Simultaneously, Innovative Industrial Properties (IIP), a major cannabis REIT and sale-leaseback partner in the sector, disclosed in its SEC filings that tenant defaults have materially impacted rental revenue and portfolio performance.


MJBizDaily further reported that IIP has been actively recovering from tenant distress, including repositioning and re-leasing efforts.


These are not isolated events.


They reflect structural cannabis business growth challenges in a capital-constrained industry.


Tenant Concentration and Real Estate Exposure

One revealing element in IIP’s reporting is its internal policy of limiting exposure so that no single tenant accounts for more than 20 percent of lease income.


That threshold exists for a reason.


In cannabis real estate, tenant concentration risk can cascade:

  1. Operator defaults

  2. Lease income disruption

  3. Property valuation adjustments

  4. Capital market pressure

  5. Portfolio restructuring


Sale-leaseback models work best when tenants are durable.


When rapid expansion precedes durable profitability, landlords inherit operational risk indirectly.


This is where cannabis expansion risk intersects directly with cannabis real estate risk.


Oversupply and Market Compression

Oversized cultivation facilities do not exist in isolation.


When large canopy expansions accelerate supply, they can:


  • Depress wholesale flower pricing

  • Compress margins for smaller operators

  • Increase refinancing stress

  • Trigger further defaults


Scale is powerful.


But scale without absorption capacity destabilizes equilibrium.


Kings Garden’s stalled expansion demonstrates the other side of that equation: when the growth thesis falters mid-stream.


M&A Implications

This story also intersects with cannabis M&A trends.


As discussed in Cannabis M&A Is Heating Up,


capital is re-entering the market selectively.


Buyers are not just evaluating revenue. They are underwriting:

  • Lease structures

  • Tenant durability

  • Facility scalability

  • Governance stability

  • Regional oversupply risk


Multi-million dollar expansion failures become case studies in diligence.

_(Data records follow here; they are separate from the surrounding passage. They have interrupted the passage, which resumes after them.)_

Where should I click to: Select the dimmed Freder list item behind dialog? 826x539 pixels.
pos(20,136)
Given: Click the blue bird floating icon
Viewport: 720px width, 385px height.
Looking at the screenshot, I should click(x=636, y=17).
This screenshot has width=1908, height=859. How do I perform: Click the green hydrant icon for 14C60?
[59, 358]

They influence how future cannabis property for sale listings are evaluated.


They shape how cannabis businesses for sale are priced.

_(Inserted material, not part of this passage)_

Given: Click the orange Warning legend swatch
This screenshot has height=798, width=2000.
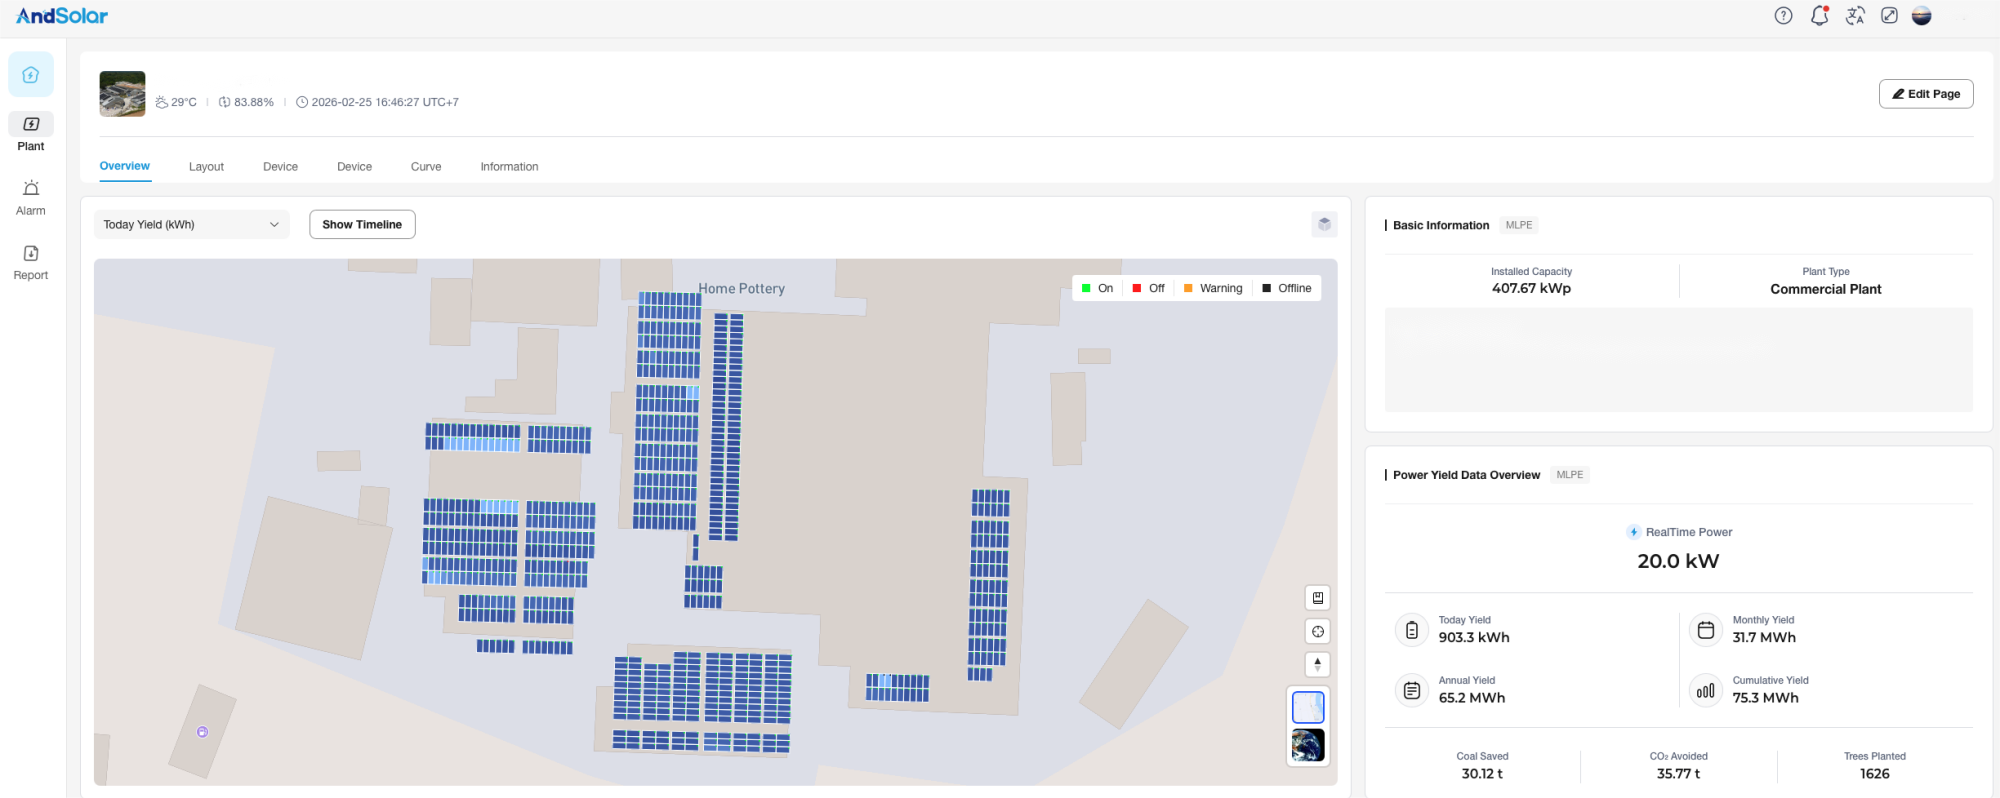Looking at the screenshot, I should pyautogui.click(x=1188, y=288).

They inform how lenders and equity partners assess execution risk.


What This Really Costs

The cost of scaling too fast is not just construction capital It is:

  • Legal fees

  • Lost lease income

  • Investor confidence

  • Brand erosion

  • Market compression

  • Opportunity cost


Cannabis business growth challenges are magnified by federal illegality, limited banking, and capital scarcity.


When expansion goes wrong, there is no easy refinancing safety net.


The Bigger Lesson

The lesson is not “do not grow.”


The lesson is that growth must be durable.

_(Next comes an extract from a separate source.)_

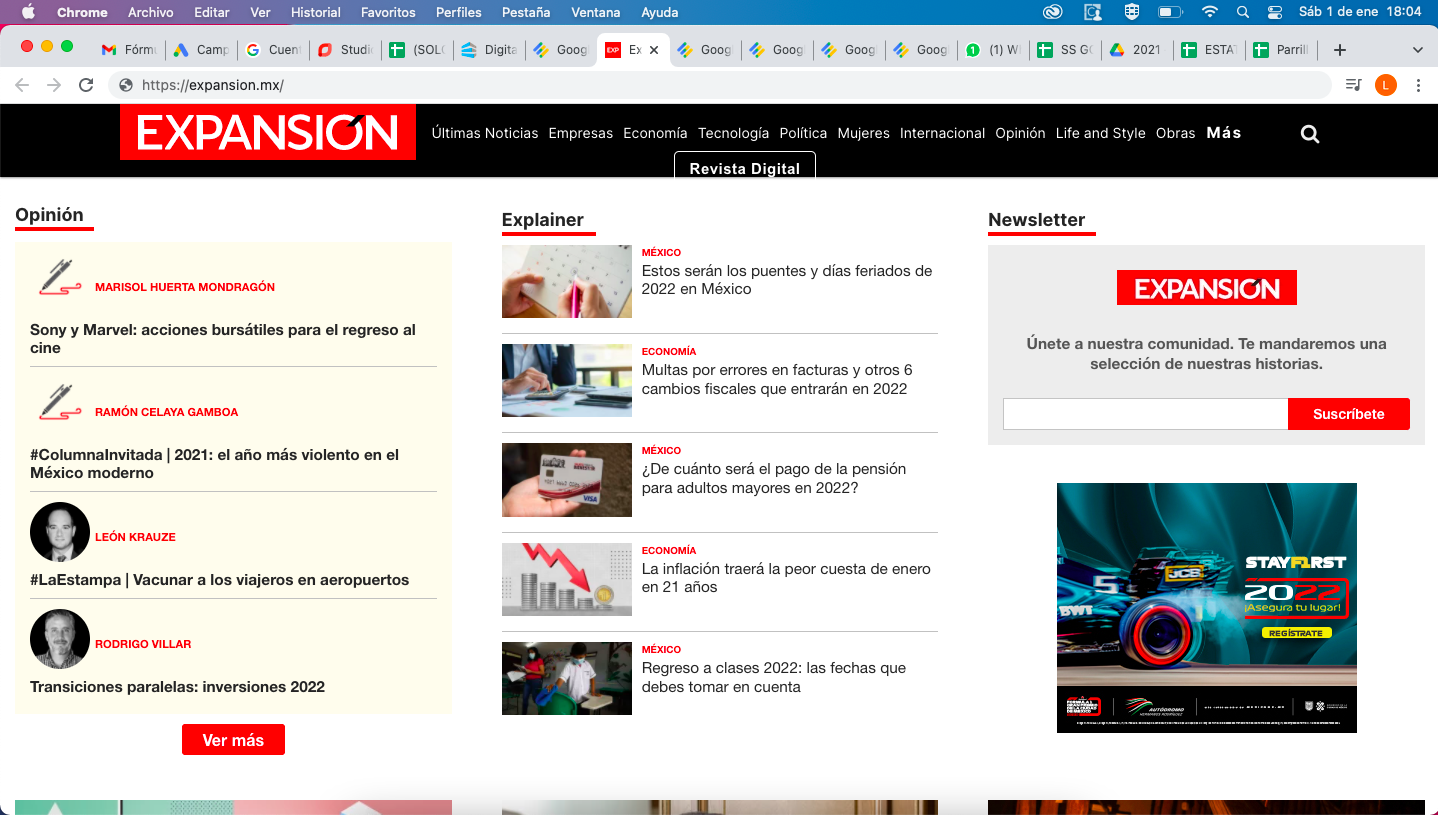Reload the page with the refresh icon
1438x815 pixels.
[x=86, y=85]
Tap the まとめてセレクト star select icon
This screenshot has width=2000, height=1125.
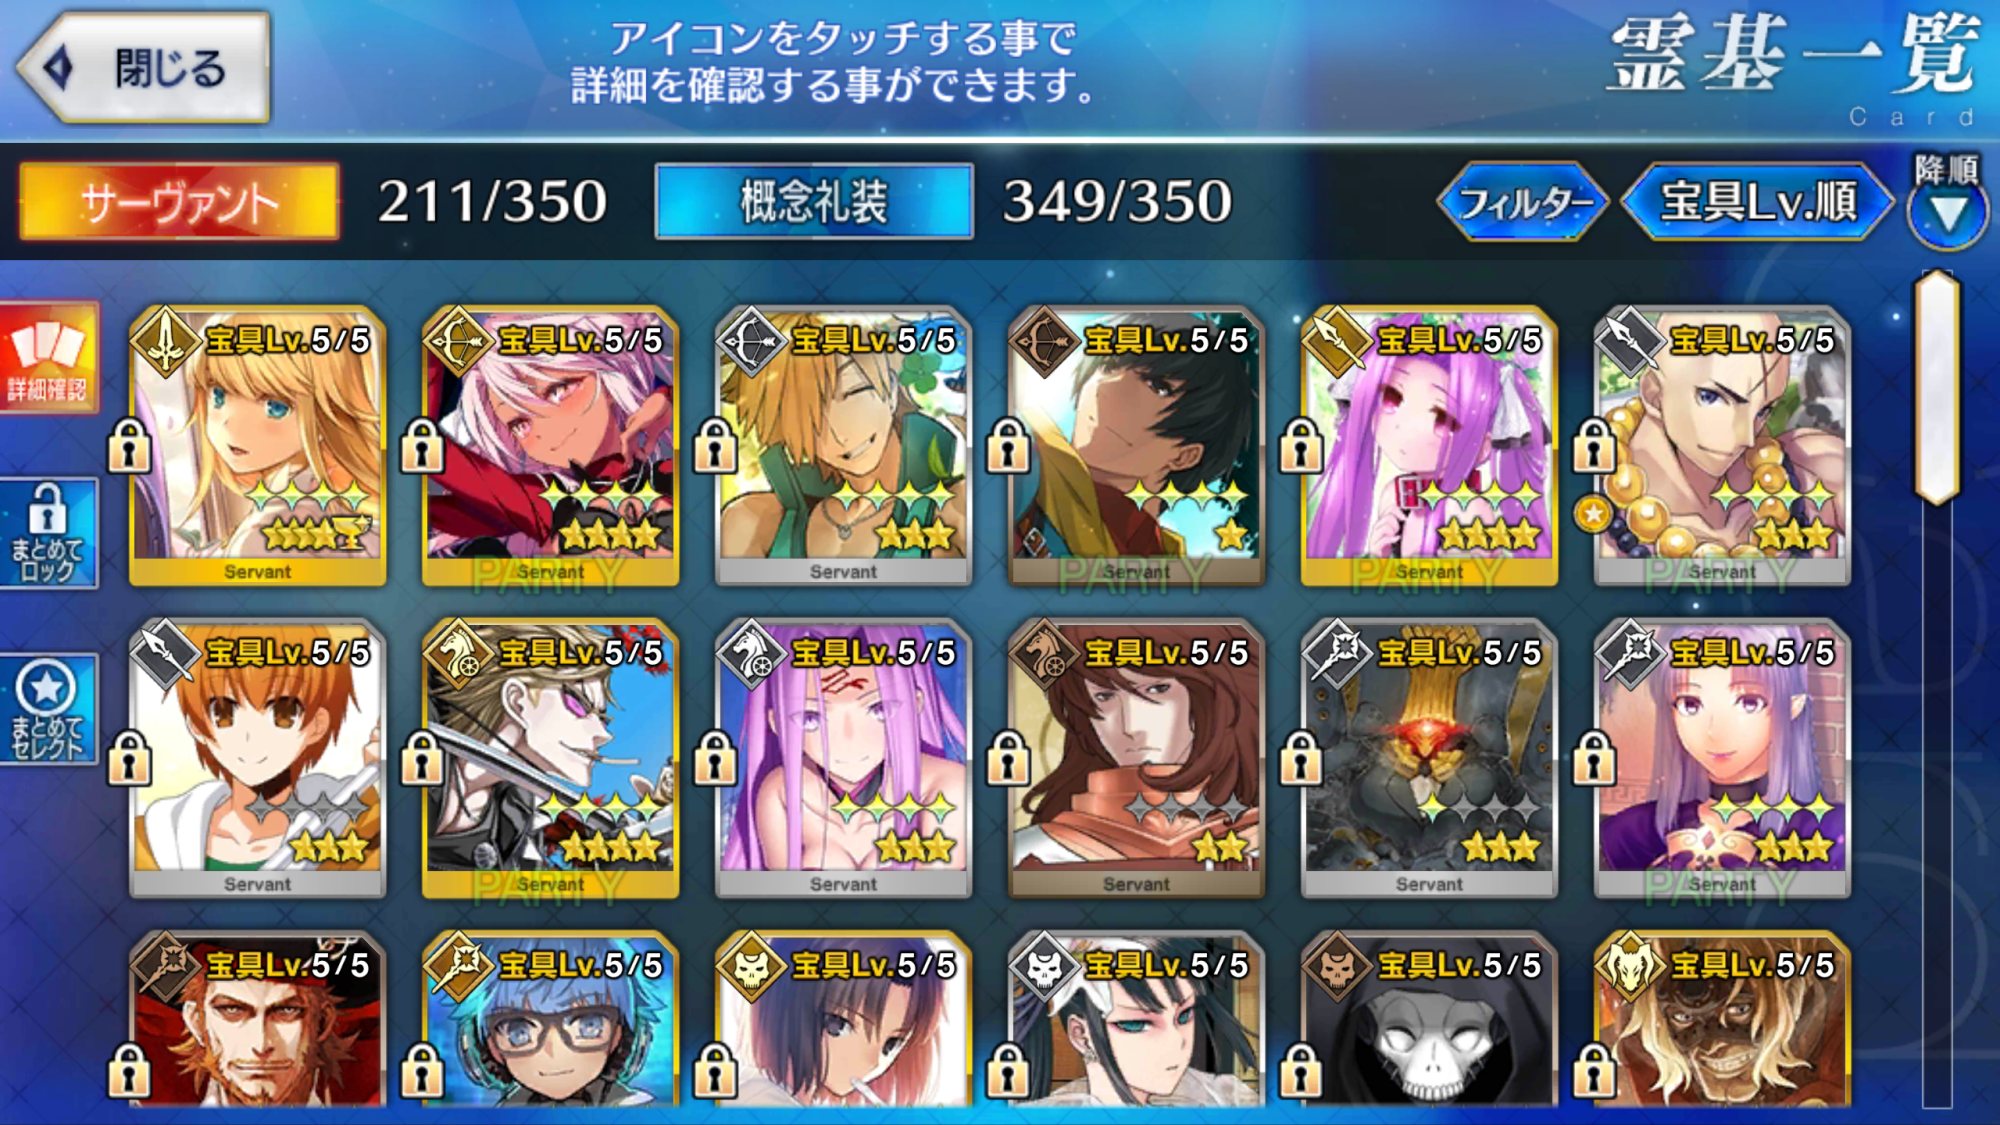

Facilities should scale in proportion to:

  • Confirmed distribution capacity

  • Realistic pricing assumptions

  • Strong governance controls

  • Conservative financing structures

  • Diversified revenue channels


In cannabis, the penalty for misalignment is often multi-million dollar.


And the ripple effects extend well beyond a single operator.



FAQs

Q: Why do large cannabis expansions often struggle?

A: Large expansions require precise coordination of financing, construction, forecasting, and governance. When growth assumptions prove optimistic, financial strain can quickly follow.


Q: How does expansion impact cannabis property valuation?

A: Oversupply and tenant distress can reduce lease stability and compress property valuations, particularly in regions with concentrated cultivation growth.


Q: What is tenant concentration risk in cannabis real estate?

A: Tenant concentration risk occurs when a landlord relies heavily on one operator for lease income. If that operator defaults, property performance and valuation can decline sharply.


Q: Does cannabis M&A increase after expansion failures?

A: Often yes. Distressed assets may enter the market, and strategic buyers look for undervalued properties or brands with turnaround potential.


Q: Are oversized cannabis facilities always a mistake?

A: Not necessarily. Scale can be powerful when aligned with demand, capital discipline, and operational execution.